È utile, per i meno tecnici, fare un po’ di chiarezza.
Innanzitutto, non si deve negare che ogni polemica rivolta al PM o alla polizia giuridiziaria rischia di risultare sterile, dal momento che il procedimento è ancora in fase di indagini, quindi il capo di imputazione non solo non è stato ancora formulato ma non può essere stato ancora contestato. Insomma, per ora l’unica cosa certa è che un ragazzo, introdottosi senza permesso nell’altrui proprietà, è morto a colpi di pistola.
In molti – in primis, i leghisti, che da sempre portano avanti una battaglia per far sì che i cittadini acquistino più armi per la propria difesa che telefonini – invocano la legittima difesa, idonea a privare di antigiuridicità la condotta del pensionato e, dunque, ad escluderne la perseguibilità in sede penale.
L’art. 52 c.p., infatti, esclude che sia punibile chi abbia commesso il fatto qualora vi sia stato costretto dalla necessità di difendere un diritto (patrimoniale o personale) proprio o altrui contro il pericolo attuale di un’offesa ingiusta, ammesso che la difesa sia proporzionata all’offesa e che la situazione di pericolo non sia stata volontariamente determinata o comunque accettata. L’anello debole della previsione normativa è rappresentato, come prevedibile, dal rapporto di proporzione tra il fatto commesso e l’offesa ingiusta minacciata, al punto che qualora i due elementi non fossero sullo stesso piano – e, per dirla in parole povere, la reazione al pericolo risultasse smisurata – si sarebbe piuttosto di fronte al cd. “eccesso colposo” (art. 55 c.p.).

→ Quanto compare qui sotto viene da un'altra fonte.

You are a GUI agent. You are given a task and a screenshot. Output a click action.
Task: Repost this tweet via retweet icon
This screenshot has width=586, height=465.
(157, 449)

L’eccesso colposo sottintende, a sua volta, i presupposti della scriminante della legittima difesa, differenziandosi da quest’ultima per il supermento dei limiti alla stessa collegati. Perciò, al fine di stabilire se nel commettere il fatto si siano ecceduti colposamente i limiti, occorre prima di tutto identificare i presupposti della legittima difesa, per poi inviduare l’elemento distintivo rappresentato dall’inadeguatezza della reazione difensiva per eccesso nell’uso dei mezzi a disposizione dell’aggredito in quel preciso contesto spazio-temporale e personale nel quale si è trovato. Bisogna, però, rilevare un errore di valutazione del soggetto, dato che il superamento consapevole e volontario dei limiti della legittima difesa (dunque della proporzione e dell’adeguatezza della reazione messa in atto) si sostanzierebbe in un eccesso doloso dagli schemi dalla scriminante, perseguibile, a tutti gli effetti, come reato doloso.
Proprio le pressioni sociali e mediatiche legate a episodi simili a quelli di Vaprio d’Adda, portarono il legislatore ad operare una forte scelta di politica criminale: l’introduzione della cd. legittima difesa domiciliare, con la legge 59/2006. Questa prevede che, nel caso di violazione di domicilio, qualora si intenda difendere la propria o altrui incolumità ovvero i beni propri o altrui quando non vi è desistenza bensì pericolo d’aggressione, è legittimo l’uso di armi legittimamente detenute da parte dell’aggredito.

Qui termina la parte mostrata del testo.